In children, androgen excess is usually due to congenital adrenal hyperplasia or adrenal carcinoma. In women, hirsutism accompanied by amenorrhea, infertility, ovarian enlargement, and elevated plasma LH levels is typical of the polycystic ovary syndrome, whereas, Cushing’s syndrome hirsutism is accompanied by features of Cortisol excees.

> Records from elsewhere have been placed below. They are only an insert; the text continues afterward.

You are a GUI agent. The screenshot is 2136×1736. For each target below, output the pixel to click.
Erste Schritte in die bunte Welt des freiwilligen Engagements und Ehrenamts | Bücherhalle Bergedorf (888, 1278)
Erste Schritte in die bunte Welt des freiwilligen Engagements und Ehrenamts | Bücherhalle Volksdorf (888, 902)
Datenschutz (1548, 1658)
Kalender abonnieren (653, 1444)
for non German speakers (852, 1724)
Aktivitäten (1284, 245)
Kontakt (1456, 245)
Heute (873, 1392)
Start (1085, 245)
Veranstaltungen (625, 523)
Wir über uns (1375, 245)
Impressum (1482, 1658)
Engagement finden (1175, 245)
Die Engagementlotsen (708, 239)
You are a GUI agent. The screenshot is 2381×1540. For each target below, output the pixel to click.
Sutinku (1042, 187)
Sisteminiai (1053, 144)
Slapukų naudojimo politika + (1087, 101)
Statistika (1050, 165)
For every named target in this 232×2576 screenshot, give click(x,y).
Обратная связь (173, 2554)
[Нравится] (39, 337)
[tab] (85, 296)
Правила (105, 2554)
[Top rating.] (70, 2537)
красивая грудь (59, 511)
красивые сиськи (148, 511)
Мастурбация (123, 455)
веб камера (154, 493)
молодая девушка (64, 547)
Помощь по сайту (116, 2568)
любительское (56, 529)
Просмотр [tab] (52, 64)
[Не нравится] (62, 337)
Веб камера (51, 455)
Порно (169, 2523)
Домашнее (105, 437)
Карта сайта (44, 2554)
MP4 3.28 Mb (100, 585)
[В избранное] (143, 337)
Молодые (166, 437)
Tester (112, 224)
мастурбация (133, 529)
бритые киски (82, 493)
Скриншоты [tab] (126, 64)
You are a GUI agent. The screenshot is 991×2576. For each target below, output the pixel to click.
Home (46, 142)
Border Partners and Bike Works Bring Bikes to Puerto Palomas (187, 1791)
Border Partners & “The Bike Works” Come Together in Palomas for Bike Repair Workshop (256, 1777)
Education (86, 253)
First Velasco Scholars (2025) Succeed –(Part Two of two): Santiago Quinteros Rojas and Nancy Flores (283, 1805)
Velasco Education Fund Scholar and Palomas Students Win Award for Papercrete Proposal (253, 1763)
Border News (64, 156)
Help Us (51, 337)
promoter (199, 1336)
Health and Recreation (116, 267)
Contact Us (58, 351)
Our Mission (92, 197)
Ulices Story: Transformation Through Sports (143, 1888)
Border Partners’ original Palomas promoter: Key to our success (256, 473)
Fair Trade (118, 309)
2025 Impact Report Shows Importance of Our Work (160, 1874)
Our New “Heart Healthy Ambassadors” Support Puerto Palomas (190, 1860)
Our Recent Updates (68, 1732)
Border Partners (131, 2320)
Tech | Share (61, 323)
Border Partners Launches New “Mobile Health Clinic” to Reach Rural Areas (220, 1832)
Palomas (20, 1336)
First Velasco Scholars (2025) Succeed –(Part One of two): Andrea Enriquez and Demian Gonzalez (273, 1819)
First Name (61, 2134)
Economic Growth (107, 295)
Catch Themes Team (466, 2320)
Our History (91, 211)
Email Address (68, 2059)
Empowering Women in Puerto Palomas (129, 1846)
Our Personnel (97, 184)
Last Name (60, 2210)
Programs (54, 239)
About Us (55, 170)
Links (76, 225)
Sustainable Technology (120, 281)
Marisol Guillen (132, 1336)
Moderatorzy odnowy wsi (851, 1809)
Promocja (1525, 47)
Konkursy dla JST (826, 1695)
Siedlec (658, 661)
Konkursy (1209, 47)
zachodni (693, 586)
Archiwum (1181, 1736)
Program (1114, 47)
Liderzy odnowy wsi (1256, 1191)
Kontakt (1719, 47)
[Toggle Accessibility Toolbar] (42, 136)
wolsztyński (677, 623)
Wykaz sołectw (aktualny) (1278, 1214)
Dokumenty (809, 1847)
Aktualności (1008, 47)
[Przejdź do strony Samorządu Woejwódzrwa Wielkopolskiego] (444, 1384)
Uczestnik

In rare cases, abnormal androgen production in women increases to levels normally found only in men. Such high circulating androgen produces several somatic changes collectively referred to as virilization.
Such changes include frontal balding, deepening of voice, breast atrophy, clitoral enlargement, increased muscle mass and loss of normal female body contours. Virilism and severe androgen excess in adult women are usually due to androgen secreting adrenal or ovarian tumors. Virilism is rare in Cushing’s disease.
A congenital defect in lip hydroxylase activity causes diminished Cortisol secretion leading to excessive ACTH secretion and consequent cortical hyperplasia. The subsequent excessive production of Cortisol precursors leads to an increased availability of substrates for androgen production, causing excessive virilization both in male and female. In male, virilism may result in precocious puberty.